On the decision of the trio to lower the price of their drug, the Executive Director, The Union, José Luis Castro, said, “If we are to end the TB emergency, we need a prevention revolution. It is indeed timely that we are seeing such promising movement on all facets of prevention vaccines, drug prices and new drugs now we need to ensure that going forward, preventing wherever we treat becomes the new normal.”
On his part, the Unitaid’s Executive Director Lelio Marmora observed that “Effective TB prevention will be a game-changer in the global fight to eliminate one of the major killer diseases. This lifesaving drug has, until now, been completely unaffordable in developing countries. This agreement will help transform political commitment to tangible action.”
A quarter of the world’s population is infected with latent TB they have no symptoms, are not contagious and most do not know they are infected. Without treatment, 5% to 10% of these people 85 million to 170 million people globally will develop active TB, the form which makes people sick and can be transmitted from person to person. HIV infection makes people up to 37 times more likely to fall ill with the active disease. Close to 1.5 million people die of TB every year.

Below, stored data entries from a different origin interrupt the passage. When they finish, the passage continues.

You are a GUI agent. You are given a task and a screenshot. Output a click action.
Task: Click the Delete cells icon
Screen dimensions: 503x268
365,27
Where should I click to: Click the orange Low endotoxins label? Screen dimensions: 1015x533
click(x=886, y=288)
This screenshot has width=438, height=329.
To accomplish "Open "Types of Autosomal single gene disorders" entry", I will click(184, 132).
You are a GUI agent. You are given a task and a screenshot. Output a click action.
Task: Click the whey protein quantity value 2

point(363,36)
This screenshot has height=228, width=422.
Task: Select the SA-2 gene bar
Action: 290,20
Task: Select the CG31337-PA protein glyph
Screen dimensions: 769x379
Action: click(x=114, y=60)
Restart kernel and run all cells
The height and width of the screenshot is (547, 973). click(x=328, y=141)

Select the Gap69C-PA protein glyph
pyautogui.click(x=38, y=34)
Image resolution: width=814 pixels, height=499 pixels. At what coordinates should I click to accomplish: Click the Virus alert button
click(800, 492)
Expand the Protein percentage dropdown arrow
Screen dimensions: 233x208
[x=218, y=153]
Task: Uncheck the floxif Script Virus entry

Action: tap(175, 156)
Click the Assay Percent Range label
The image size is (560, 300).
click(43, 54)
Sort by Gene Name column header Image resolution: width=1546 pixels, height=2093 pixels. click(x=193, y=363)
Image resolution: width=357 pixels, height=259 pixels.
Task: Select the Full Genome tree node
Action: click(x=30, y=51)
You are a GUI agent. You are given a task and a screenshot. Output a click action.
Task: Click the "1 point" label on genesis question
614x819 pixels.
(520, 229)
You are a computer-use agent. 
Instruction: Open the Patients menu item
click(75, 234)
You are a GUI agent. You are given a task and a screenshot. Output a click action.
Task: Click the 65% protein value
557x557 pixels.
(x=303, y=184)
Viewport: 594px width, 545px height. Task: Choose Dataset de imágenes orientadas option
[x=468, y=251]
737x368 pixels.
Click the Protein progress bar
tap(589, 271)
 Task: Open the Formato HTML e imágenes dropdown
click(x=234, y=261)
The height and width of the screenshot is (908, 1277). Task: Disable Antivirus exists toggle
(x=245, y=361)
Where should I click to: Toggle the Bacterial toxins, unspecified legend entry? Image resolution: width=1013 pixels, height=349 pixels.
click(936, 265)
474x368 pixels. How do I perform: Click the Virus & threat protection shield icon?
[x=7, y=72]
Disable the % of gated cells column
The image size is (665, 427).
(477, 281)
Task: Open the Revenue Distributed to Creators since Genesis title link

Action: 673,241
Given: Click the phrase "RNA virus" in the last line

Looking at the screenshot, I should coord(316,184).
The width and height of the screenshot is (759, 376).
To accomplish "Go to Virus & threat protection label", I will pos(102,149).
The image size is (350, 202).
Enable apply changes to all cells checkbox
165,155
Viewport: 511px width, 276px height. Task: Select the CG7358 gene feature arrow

To ensure TB is eradicated in Nigeria, KNCV and its partners have extended their net of support to high fliers in the society and have support of such people as Mrs. Aisha Buhari, wife of the president and the wife of the Lagos State Governor, Dr. Ibijoke Sanwo-Olu, who is herself a medical doctor as Ambassadors to help propagate the gospel of stopping TB and regarding it as curable. There are also lawmakers at both federal and state levels that have signed on to the campaign. Hoping to help Nigeria achieve a zero-level of tuberculosis.
Ensuring access to diagnosis
One of the other issues that were also raised at the conference was easy access to diagnosis by patients and analysis of specimen taken in up to date laboratories and equipment. According to Mr. Kehinde Agbaiyero, Country Implementation Manager of SystemOne, a medical technology company, “creating a delivery system for timely treatment that the patient can and will comply with is critical to fighting this disease. Our technology makes accurate identification and prompt delivery possible in even the most resource-limited settings.”
He added that the company was in Nigeria to help in the deployment of technology to combat the disease and be able to identify the cases as soon as they are diagnosed and ensure they are placed under treatment. This is done under it diagnostic accountability, which helps to reach the gaps between the cases that are diagnosed and those that are placed on treatment.
Perhaps with all these cocktails of approaches to tackling TB, Nigeria might well be on its way to total eradication of the lung threatening disease.